BEGIN

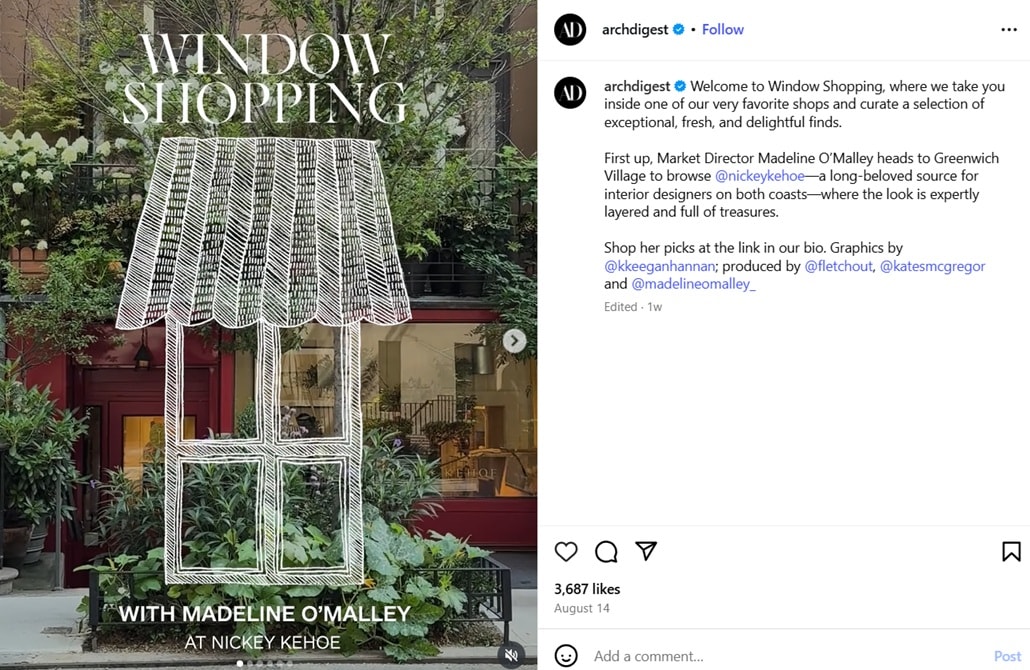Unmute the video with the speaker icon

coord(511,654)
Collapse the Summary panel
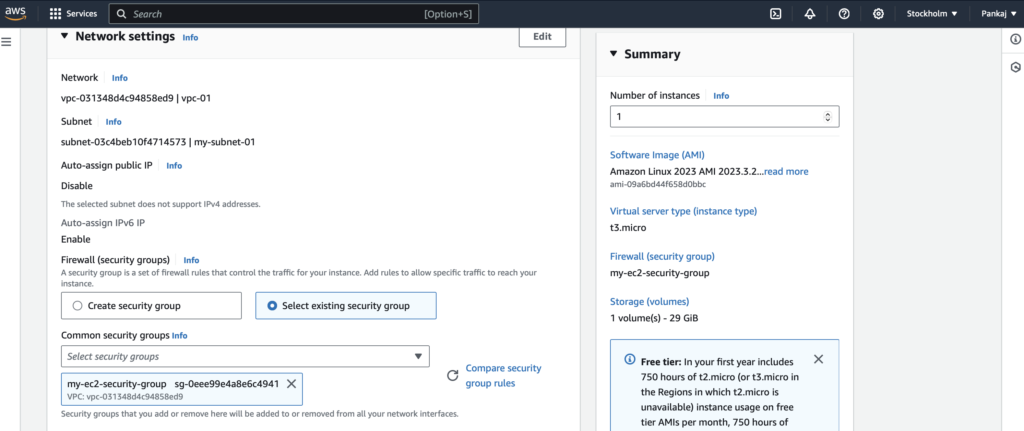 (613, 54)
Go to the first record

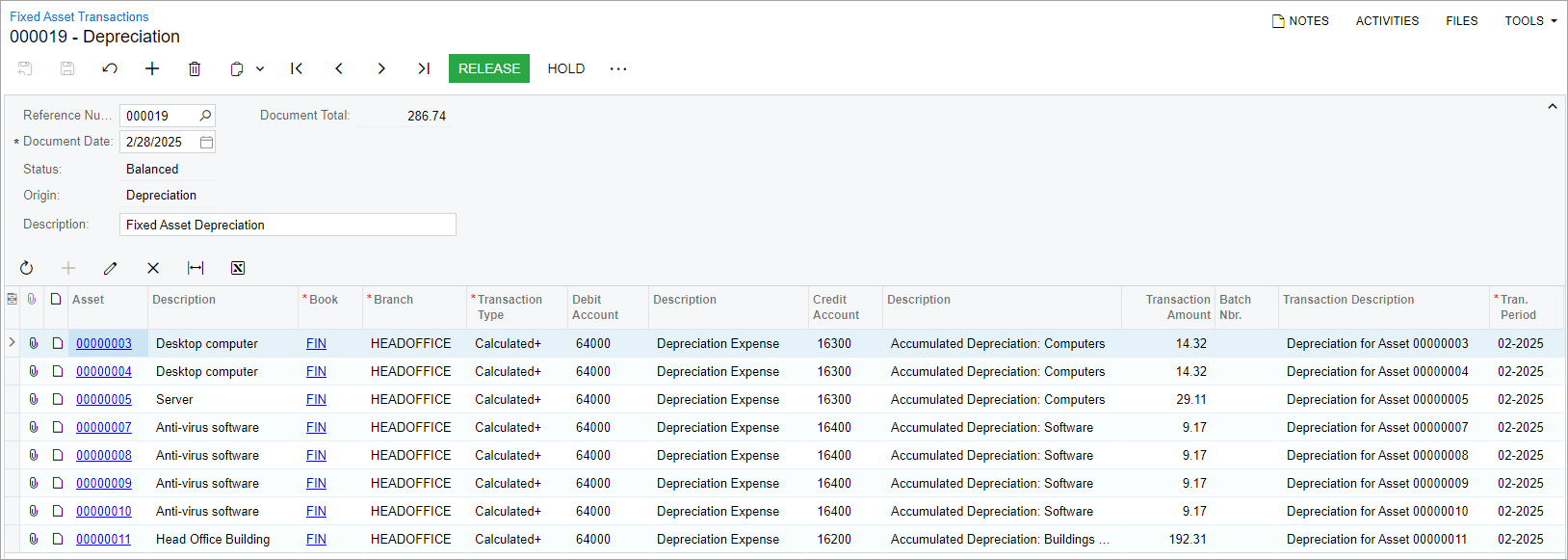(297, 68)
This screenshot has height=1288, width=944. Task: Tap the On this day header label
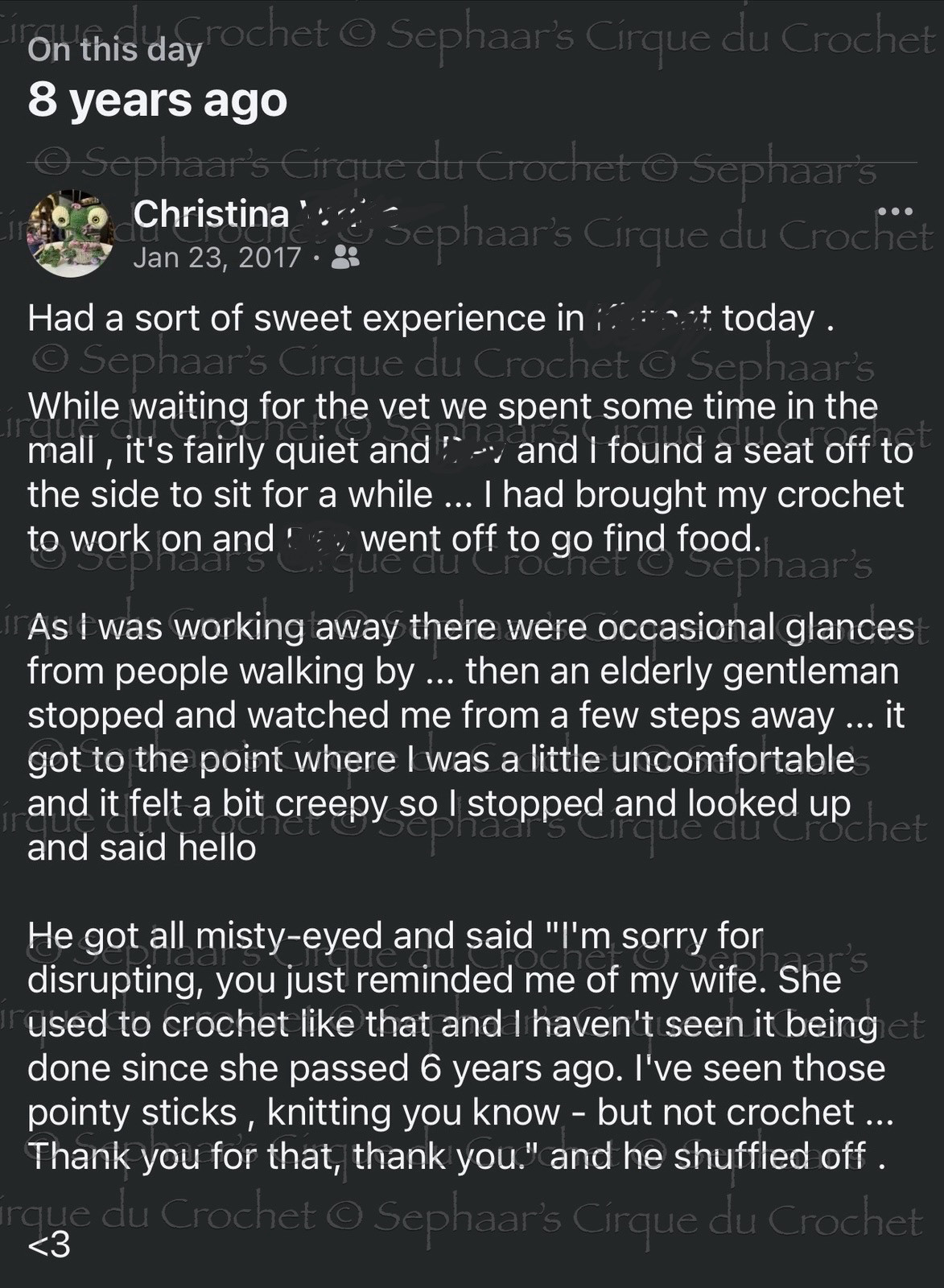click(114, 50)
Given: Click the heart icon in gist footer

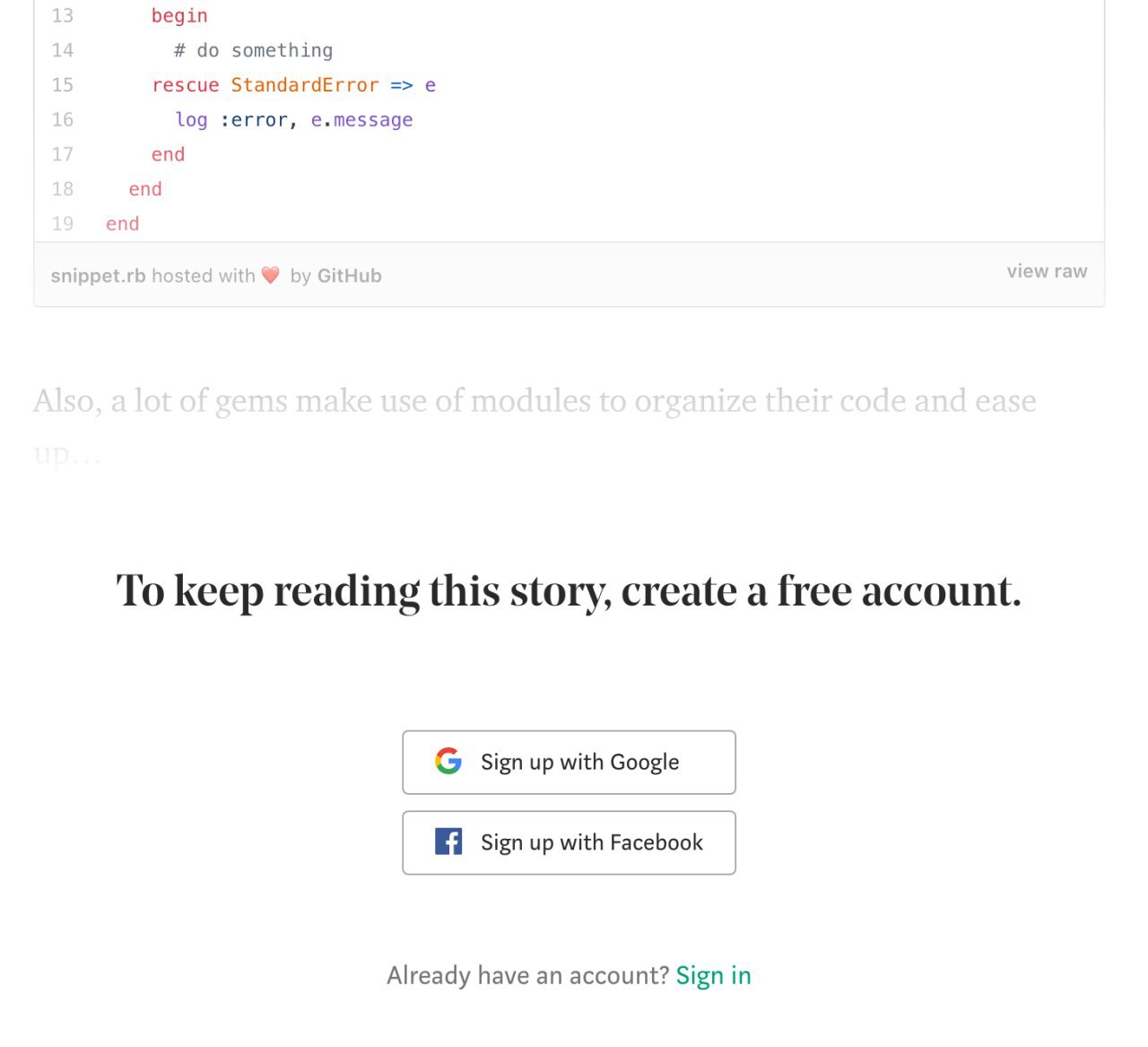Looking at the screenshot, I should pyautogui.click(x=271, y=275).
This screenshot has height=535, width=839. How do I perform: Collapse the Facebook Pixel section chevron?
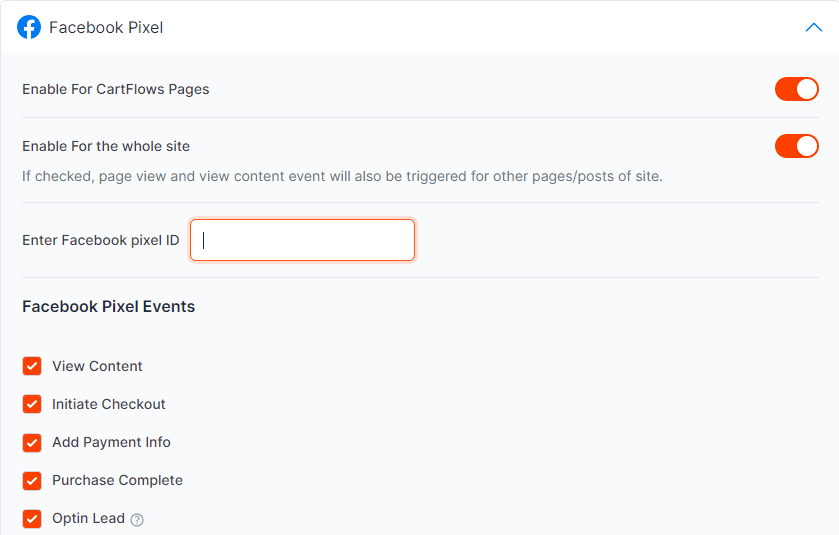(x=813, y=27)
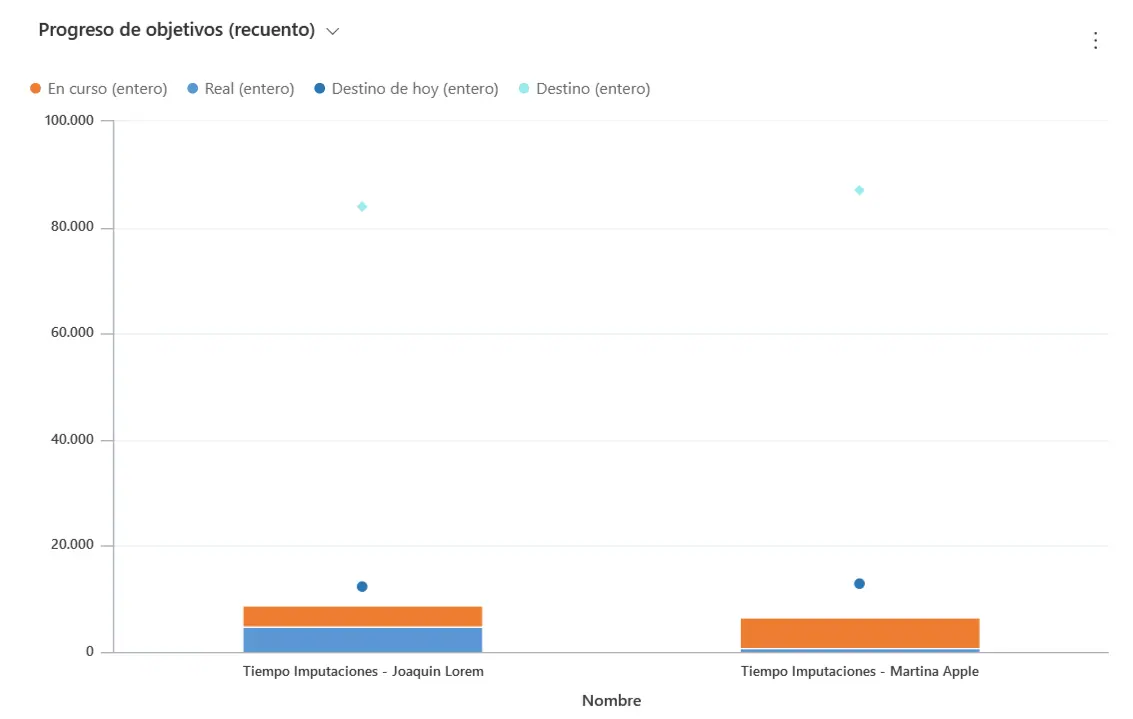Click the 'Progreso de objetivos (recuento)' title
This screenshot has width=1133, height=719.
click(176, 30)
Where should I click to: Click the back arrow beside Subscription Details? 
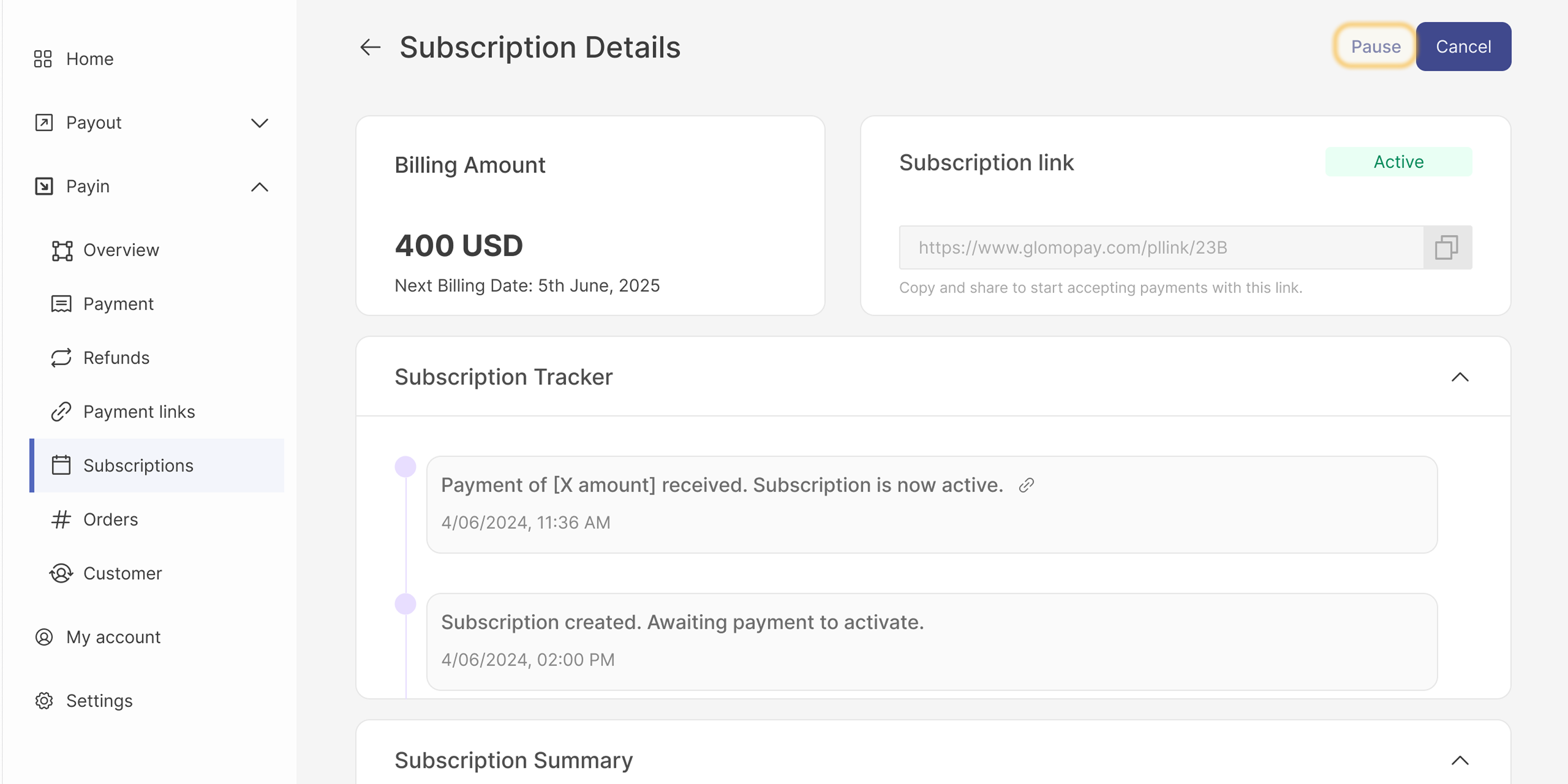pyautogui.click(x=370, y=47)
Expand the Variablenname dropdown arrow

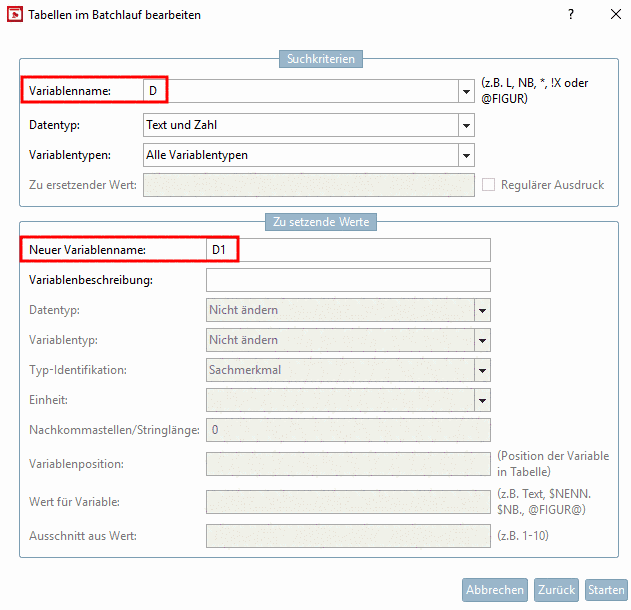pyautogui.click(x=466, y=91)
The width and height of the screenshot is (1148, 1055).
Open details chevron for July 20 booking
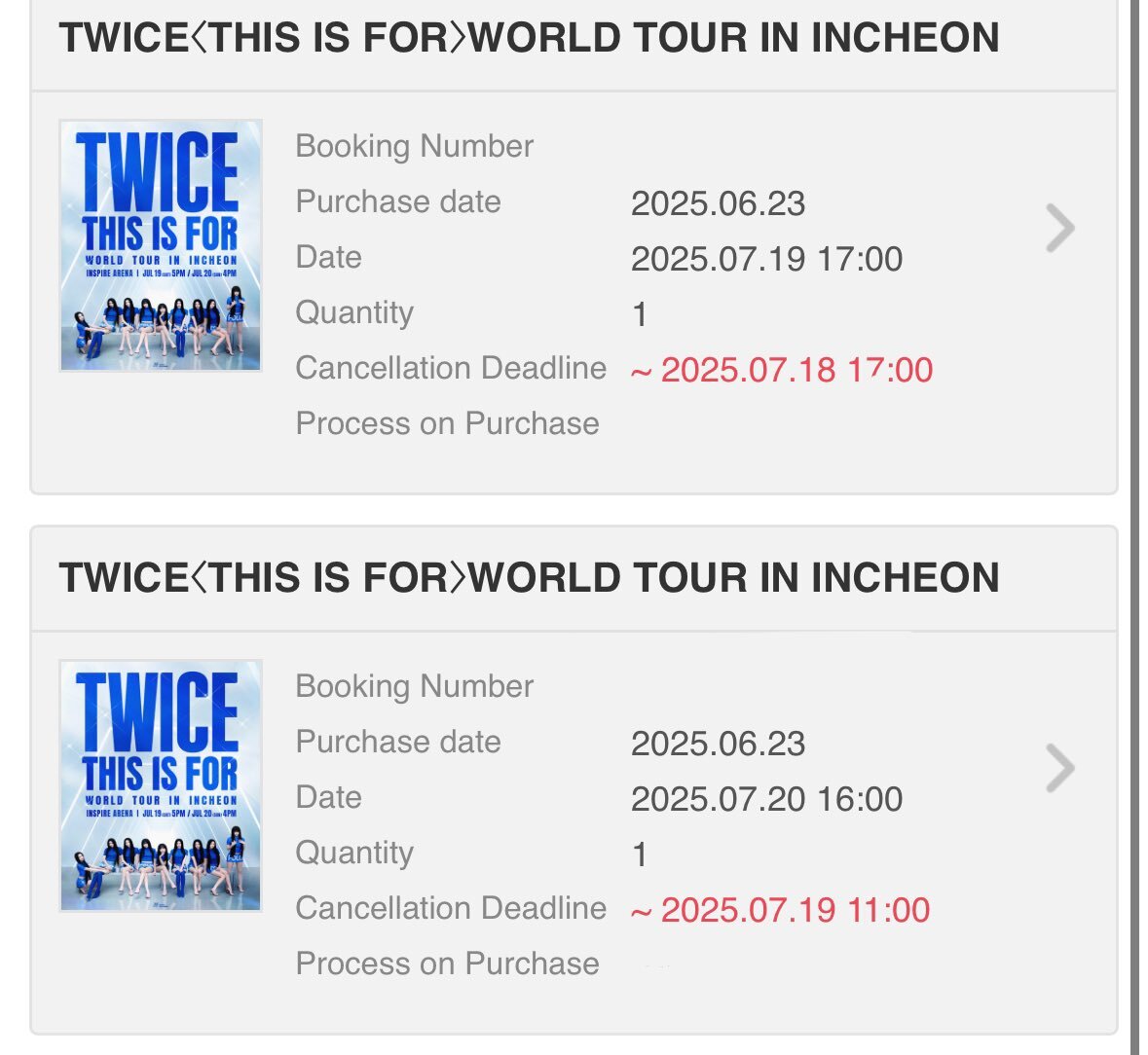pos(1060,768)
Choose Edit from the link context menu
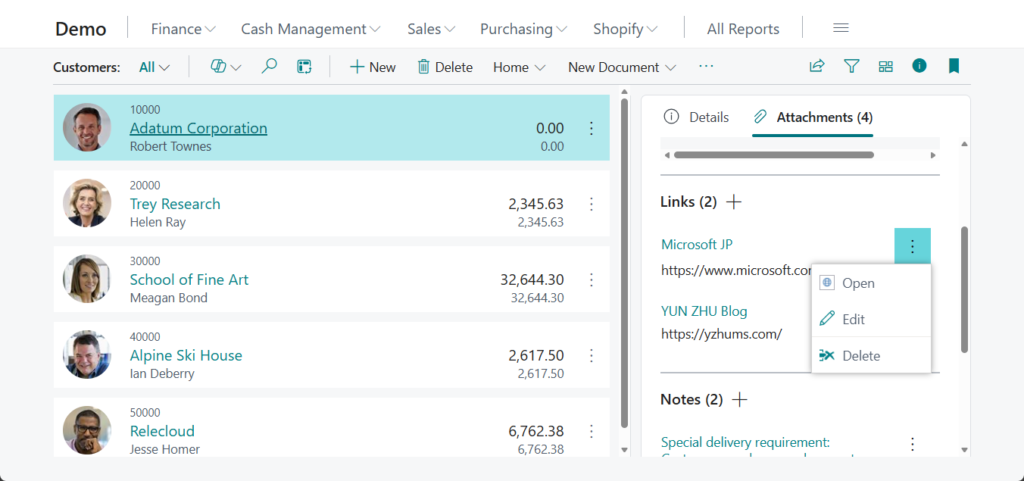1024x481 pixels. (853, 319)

END

## ACTIVITY
Each line from the one that contains "Where should I" through the end of the records should be restated exactly; include both end lines and leave any pictures out.

## RESPONSE BELOW
Where should I click to: Click the back arrow beside Subscription Details? 
pyautogui.click(x=370, y=47)
Expand the Variablenname dropdown arrow

pyautogui.click(x=466, y=91)
The width and height of the screenshot is (1148, 1055).
Open details chevron for July 20 booking
pos(1060,768)
Choose Edit from the link context menu
1024x481 pixels. (853, 319)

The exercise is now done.